## EXERCISE DIRECTIONS
Using the data below, find how many lines include the word "marker" and report that figure alone.

## LISTED RECORDS
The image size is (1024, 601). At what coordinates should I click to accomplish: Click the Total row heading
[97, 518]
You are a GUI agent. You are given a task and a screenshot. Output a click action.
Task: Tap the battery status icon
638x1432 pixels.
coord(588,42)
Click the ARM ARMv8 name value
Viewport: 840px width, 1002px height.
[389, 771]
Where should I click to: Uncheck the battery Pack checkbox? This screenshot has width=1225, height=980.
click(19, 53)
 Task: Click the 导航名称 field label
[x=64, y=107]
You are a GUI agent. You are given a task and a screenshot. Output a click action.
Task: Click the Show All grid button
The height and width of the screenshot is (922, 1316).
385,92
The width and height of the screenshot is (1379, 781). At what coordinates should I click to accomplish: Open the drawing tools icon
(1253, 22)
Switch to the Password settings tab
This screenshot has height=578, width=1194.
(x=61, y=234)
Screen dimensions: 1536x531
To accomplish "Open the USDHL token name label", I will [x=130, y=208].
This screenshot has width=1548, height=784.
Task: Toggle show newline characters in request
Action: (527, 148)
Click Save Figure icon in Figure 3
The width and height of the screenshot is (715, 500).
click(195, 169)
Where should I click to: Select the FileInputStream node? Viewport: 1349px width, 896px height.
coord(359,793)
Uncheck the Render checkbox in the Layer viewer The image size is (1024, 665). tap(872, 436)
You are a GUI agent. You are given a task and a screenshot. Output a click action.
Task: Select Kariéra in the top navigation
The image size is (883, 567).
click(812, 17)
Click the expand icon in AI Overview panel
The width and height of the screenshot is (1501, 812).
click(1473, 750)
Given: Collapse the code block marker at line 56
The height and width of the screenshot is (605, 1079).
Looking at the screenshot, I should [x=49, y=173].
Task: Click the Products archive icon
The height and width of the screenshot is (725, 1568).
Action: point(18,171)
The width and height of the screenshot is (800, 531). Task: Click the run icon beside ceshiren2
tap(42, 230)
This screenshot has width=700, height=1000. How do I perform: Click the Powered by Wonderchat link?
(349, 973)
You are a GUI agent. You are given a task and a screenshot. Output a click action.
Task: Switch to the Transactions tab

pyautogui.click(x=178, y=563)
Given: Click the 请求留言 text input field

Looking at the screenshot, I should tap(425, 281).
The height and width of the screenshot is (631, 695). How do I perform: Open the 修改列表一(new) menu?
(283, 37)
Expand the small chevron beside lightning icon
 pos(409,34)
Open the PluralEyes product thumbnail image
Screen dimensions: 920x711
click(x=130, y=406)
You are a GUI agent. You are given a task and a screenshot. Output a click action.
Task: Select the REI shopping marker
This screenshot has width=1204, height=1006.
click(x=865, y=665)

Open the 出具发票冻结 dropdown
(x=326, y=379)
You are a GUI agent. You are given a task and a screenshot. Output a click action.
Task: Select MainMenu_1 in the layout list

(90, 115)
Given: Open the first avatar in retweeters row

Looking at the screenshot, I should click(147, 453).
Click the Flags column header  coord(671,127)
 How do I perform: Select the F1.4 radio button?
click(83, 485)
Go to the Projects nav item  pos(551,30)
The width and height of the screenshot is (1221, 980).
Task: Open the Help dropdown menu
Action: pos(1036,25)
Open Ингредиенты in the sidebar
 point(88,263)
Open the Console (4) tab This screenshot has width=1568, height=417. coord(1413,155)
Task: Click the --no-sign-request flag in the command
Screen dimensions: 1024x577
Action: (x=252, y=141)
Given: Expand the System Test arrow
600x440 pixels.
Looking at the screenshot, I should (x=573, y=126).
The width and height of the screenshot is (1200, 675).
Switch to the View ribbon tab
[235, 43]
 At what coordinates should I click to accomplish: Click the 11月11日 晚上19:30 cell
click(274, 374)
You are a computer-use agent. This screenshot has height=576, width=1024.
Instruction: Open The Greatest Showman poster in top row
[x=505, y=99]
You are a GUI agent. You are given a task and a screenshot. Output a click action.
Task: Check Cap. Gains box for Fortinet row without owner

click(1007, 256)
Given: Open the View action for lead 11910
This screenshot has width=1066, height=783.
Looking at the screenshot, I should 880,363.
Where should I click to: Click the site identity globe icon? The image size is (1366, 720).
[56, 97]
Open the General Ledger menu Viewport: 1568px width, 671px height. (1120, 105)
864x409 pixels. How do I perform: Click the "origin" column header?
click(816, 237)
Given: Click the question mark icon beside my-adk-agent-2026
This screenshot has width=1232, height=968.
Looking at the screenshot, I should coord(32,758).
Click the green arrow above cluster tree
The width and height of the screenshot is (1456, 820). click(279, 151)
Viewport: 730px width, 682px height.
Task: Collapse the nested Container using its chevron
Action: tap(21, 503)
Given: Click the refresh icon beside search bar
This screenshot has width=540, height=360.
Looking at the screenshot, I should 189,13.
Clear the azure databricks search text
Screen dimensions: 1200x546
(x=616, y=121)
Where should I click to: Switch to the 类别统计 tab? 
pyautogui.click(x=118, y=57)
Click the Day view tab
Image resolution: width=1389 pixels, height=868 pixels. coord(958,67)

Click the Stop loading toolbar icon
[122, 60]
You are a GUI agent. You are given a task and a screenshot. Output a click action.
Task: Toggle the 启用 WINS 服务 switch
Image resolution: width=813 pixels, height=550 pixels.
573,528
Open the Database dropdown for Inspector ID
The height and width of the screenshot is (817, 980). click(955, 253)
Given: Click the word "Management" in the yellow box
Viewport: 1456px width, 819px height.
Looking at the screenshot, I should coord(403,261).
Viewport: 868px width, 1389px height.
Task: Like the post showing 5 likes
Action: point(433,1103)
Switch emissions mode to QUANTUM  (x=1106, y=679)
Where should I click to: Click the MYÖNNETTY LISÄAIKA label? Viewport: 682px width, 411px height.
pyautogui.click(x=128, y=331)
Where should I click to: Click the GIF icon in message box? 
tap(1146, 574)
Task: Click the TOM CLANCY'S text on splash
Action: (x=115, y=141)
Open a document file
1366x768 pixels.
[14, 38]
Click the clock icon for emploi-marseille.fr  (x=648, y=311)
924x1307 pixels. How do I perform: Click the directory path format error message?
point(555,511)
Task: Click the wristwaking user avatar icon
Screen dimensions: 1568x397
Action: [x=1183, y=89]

## OUTPUT FOR THIS EXERCISE
2